▶ Task prompt: Needed from the data below: every line from the one with "Click the @elonmusk handle" up to and including the one with "Task: Open the ファイル(F) menu", repeated exactly and with nothing else.

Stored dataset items
>>>>

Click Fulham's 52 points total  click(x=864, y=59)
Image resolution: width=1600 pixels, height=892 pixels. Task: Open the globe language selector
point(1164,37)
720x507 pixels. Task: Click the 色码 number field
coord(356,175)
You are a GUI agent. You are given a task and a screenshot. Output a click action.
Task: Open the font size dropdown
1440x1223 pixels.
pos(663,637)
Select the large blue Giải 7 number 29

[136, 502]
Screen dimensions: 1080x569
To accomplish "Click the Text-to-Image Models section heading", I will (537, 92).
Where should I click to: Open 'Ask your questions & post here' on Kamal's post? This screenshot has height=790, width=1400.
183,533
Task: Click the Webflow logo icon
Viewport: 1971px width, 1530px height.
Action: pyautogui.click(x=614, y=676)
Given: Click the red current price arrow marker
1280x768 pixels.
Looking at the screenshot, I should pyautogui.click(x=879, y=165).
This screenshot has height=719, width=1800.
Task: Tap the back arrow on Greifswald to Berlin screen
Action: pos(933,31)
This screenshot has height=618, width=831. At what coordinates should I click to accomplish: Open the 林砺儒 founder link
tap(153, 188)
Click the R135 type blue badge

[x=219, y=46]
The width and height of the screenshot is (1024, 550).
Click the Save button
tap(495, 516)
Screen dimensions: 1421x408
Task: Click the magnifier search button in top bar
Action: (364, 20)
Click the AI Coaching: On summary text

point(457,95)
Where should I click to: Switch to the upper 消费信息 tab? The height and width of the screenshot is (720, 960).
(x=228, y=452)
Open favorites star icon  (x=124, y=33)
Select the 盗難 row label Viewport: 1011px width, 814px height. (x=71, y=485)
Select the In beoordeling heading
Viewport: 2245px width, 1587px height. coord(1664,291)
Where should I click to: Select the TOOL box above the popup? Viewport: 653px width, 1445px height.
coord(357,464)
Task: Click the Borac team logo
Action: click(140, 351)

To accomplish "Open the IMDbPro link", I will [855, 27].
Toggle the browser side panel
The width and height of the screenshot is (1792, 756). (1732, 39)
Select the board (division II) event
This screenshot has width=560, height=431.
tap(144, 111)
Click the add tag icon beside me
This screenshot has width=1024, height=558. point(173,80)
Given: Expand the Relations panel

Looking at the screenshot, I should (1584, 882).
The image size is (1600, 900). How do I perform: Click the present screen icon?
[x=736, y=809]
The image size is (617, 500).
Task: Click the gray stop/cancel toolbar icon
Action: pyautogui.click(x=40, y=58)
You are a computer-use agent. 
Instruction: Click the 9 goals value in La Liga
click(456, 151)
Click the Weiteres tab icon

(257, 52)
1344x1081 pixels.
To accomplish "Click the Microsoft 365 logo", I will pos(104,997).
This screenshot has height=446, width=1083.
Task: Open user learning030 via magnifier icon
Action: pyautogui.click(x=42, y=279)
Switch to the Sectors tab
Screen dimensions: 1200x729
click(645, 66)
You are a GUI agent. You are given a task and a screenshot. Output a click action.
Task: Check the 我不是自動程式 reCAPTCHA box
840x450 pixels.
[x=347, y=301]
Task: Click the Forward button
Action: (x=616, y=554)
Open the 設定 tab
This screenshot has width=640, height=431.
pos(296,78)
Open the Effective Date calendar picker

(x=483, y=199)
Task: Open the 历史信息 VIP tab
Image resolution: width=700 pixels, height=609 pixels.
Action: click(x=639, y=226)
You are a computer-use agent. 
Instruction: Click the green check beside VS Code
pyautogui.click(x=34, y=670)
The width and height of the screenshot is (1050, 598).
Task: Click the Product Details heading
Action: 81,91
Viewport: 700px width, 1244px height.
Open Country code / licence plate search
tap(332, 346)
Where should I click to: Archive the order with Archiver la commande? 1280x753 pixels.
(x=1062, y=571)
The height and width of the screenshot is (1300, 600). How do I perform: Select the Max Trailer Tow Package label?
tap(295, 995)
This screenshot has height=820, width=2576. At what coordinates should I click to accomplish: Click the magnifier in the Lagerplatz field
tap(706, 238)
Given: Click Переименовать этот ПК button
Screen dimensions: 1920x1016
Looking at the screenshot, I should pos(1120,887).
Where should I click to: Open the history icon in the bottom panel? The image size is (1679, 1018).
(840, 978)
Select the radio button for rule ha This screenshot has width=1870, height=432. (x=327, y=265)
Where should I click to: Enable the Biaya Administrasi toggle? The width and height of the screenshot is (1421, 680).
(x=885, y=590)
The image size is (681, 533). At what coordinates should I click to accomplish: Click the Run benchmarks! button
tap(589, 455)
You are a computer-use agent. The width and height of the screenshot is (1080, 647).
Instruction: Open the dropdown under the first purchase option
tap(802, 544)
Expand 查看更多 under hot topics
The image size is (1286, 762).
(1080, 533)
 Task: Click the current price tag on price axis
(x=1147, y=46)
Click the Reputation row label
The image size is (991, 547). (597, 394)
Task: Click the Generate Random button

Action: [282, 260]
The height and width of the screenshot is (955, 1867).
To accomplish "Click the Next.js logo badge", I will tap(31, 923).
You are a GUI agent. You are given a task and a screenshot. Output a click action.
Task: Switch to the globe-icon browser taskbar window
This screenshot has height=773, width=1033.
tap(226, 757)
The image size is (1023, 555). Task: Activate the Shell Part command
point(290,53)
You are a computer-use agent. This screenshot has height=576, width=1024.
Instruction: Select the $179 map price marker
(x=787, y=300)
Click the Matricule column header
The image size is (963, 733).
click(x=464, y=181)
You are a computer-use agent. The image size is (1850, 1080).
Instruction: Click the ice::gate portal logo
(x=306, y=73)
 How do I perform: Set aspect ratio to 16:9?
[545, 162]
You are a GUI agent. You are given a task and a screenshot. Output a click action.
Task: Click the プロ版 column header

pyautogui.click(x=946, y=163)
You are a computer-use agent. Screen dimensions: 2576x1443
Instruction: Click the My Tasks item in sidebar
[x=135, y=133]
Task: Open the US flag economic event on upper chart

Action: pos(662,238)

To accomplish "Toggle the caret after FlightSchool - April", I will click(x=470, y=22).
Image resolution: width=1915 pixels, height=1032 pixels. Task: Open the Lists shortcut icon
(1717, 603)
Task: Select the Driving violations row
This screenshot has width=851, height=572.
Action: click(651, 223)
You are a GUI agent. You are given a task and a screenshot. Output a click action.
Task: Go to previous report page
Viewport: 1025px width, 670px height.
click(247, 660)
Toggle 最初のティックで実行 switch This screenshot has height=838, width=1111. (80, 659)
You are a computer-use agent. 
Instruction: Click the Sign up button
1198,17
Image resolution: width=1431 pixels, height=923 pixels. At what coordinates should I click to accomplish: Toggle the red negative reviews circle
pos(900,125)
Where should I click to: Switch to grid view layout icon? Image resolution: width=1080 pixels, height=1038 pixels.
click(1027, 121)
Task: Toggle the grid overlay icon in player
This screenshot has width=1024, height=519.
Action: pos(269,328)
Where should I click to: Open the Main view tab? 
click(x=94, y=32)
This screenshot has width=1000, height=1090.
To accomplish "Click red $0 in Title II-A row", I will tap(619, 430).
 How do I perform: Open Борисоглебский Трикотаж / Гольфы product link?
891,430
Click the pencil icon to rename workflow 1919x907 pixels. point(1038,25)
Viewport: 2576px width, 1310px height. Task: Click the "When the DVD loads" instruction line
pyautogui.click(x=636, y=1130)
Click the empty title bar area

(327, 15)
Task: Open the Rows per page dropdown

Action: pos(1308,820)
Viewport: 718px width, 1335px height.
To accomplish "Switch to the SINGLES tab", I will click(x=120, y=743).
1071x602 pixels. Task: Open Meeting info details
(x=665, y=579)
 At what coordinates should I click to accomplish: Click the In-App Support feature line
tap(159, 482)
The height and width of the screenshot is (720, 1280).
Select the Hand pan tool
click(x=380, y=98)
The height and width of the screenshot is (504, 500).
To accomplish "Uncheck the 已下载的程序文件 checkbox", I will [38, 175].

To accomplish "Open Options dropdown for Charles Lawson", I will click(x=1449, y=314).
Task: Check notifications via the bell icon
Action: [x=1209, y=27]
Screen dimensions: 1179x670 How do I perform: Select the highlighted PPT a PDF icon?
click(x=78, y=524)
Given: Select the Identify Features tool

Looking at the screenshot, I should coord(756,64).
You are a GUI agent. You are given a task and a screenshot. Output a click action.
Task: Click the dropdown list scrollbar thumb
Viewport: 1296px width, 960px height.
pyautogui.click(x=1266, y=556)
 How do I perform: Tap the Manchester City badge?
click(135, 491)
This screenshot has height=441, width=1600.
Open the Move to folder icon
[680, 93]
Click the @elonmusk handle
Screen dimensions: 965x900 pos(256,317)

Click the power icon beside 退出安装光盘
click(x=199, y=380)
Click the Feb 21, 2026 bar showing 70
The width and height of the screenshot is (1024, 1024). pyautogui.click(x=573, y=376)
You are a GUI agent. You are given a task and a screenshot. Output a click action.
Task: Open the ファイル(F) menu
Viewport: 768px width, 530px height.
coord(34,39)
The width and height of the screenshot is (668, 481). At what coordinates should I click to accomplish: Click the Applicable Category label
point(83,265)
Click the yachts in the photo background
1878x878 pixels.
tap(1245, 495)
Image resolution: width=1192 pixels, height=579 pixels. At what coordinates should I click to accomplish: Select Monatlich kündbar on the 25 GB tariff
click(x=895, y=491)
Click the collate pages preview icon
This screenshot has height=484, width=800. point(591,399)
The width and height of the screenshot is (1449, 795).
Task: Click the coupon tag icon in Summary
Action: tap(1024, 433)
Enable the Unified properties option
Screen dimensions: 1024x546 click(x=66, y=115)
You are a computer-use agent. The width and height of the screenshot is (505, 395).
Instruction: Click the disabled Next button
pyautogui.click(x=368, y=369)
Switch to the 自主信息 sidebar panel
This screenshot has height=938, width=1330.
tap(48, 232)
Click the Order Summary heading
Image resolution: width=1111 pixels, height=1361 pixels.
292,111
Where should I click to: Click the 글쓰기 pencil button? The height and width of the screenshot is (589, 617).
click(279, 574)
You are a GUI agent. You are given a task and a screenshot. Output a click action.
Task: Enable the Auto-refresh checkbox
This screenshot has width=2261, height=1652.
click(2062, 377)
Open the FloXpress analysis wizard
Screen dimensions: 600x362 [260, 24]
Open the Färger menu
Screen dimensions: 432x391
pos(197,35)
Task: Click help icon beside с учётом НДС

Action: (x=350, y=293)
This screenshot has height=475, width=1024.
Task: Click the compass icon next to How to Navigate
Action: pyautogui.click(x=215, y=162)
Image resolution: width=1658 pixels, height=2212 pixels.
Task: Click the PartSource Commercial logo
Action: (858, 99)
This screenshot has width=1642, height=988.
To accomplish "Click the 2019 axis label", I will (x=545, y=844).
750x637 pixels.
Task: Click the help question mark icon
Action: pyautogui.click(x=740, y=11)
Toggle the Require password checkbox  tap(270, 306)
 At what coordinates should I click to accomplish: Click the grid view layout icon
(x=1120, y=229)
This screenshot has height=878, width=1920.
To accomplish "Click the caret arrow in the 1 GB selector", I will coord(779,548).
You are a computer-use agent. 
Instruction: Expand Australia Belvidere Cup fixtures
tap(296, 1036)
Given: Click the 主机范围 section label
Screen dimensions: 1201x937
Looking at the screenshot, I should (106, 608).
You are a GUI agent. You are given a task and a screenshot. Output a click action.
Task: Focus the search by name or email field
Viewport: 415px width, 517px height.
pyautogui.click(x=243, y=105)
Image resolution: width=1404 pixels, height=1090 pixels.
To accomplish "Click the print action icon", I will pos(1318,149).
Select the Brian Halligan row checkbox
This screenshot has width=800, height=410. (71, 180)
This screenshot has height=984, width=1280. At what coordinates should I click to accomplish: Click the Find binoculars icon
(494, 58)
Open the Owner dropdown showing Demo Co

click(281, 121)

<<<<

▶ Response to this task:
Click the @elonmusk handle
Screen dimensions: 965x900 pos(256,317)

Click the power icon beside 退出安装光盘
click(x=199, y=380)
Click the Feb 21, 2026 bar showing 70
The width and height of the screenshot is (1024, 1024). pyautogui.click(x=573, y=376)
You are a GUI agent. You are given a task and a screenshot. Output a click action.
Task: Open the ファイル(F) menu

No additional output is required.